INSTRUCTIONS FOR THE TASK » Print every line of the data below word for word, leaving out the pictures.

Data items »

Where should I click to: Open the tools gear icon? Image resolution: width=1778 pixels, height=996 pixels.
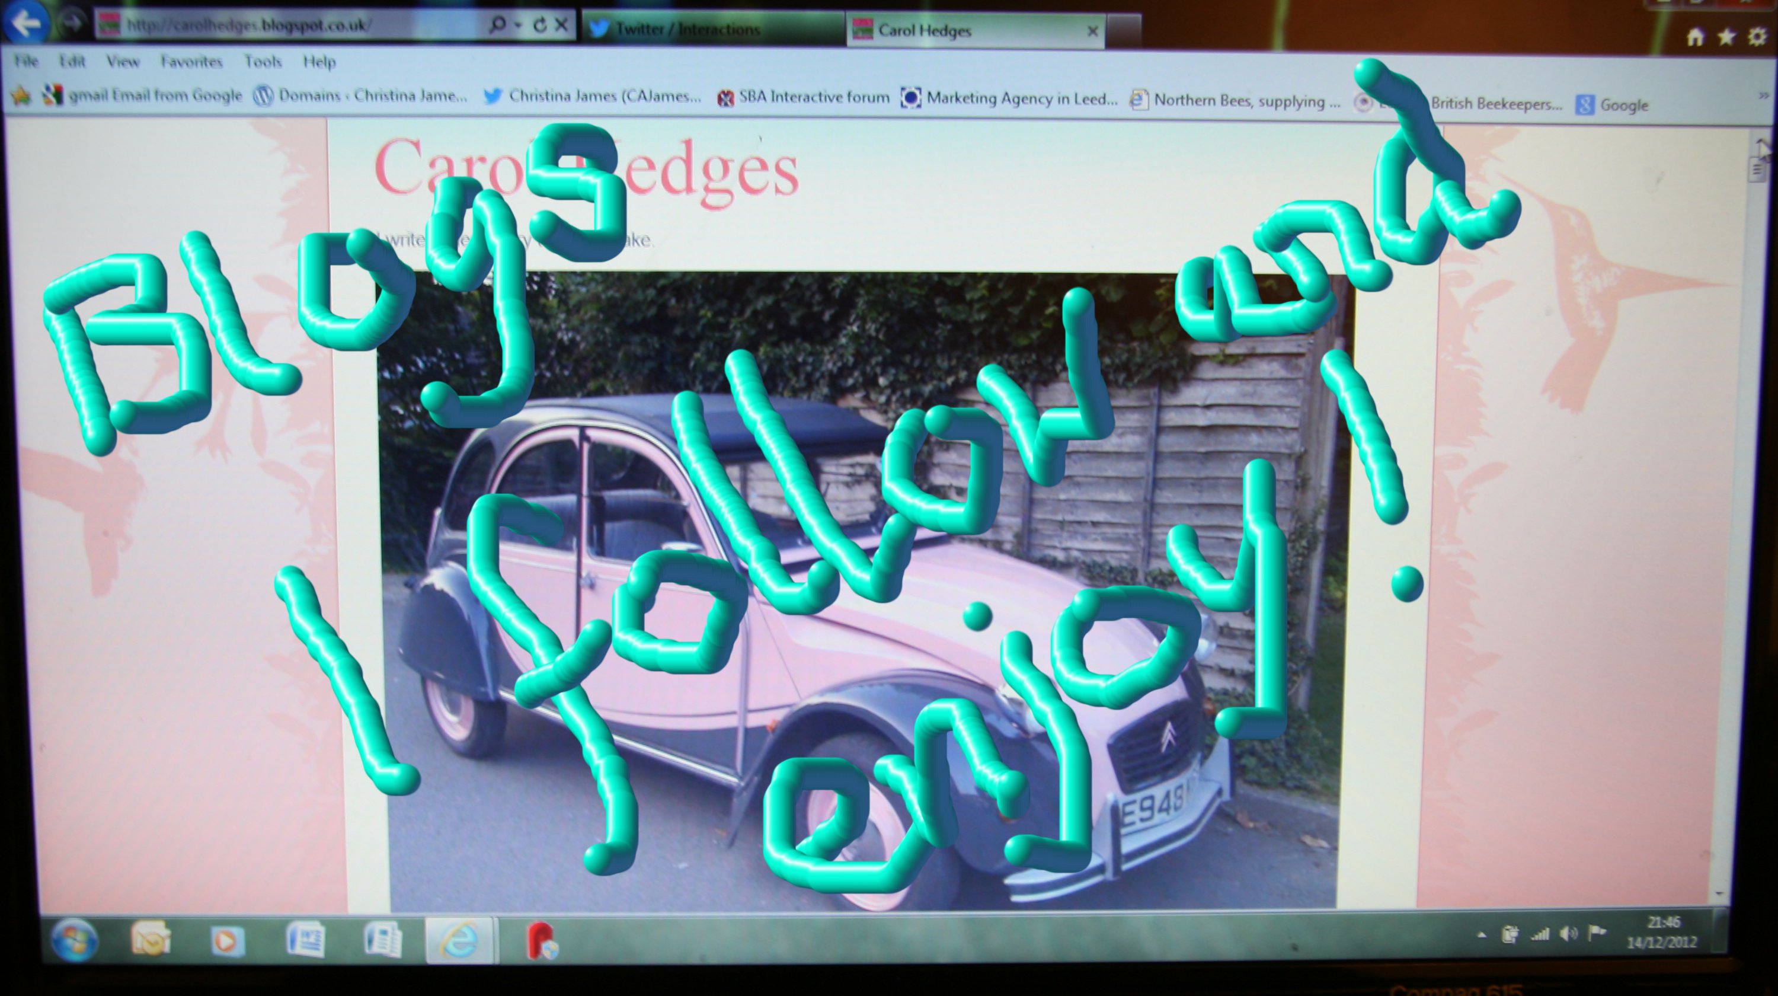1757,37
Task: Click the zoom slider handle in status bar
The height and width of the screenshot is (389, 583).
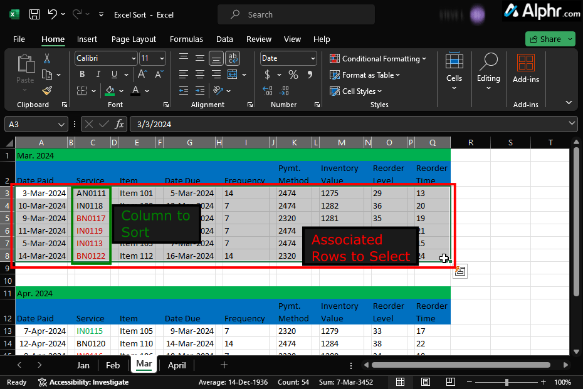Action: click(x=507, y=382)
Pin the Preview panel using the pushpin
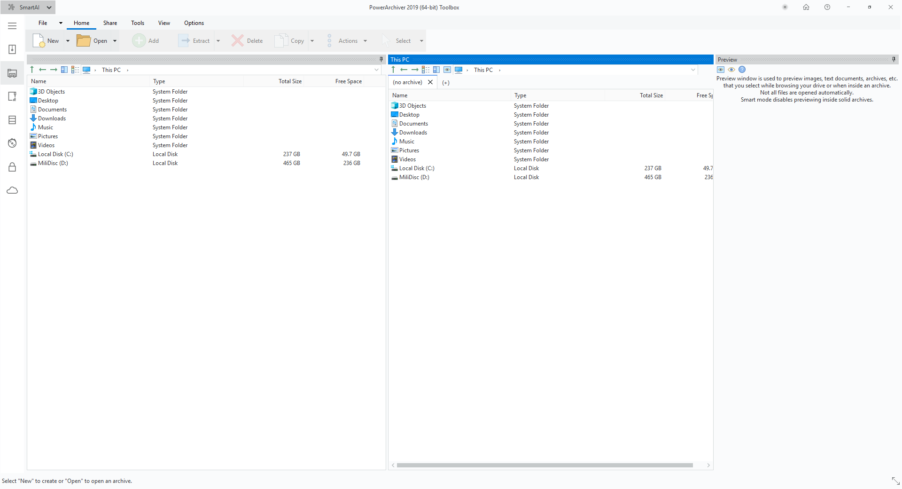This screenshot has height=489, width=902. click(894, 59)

EXERCISE ANSWER »
Where should I click to: Open the tools gear icon? Image resolution: width=1778 pixels, height=996 pixels.
1757,37
Task: Click the zoom slider handle in status bar
The height and width of the screenshot is (389, 583).
Action: click(x=507, y=382)
Pin the Preview panel using the pushpin
This screenshot has height=489, width=902. click(894, 59)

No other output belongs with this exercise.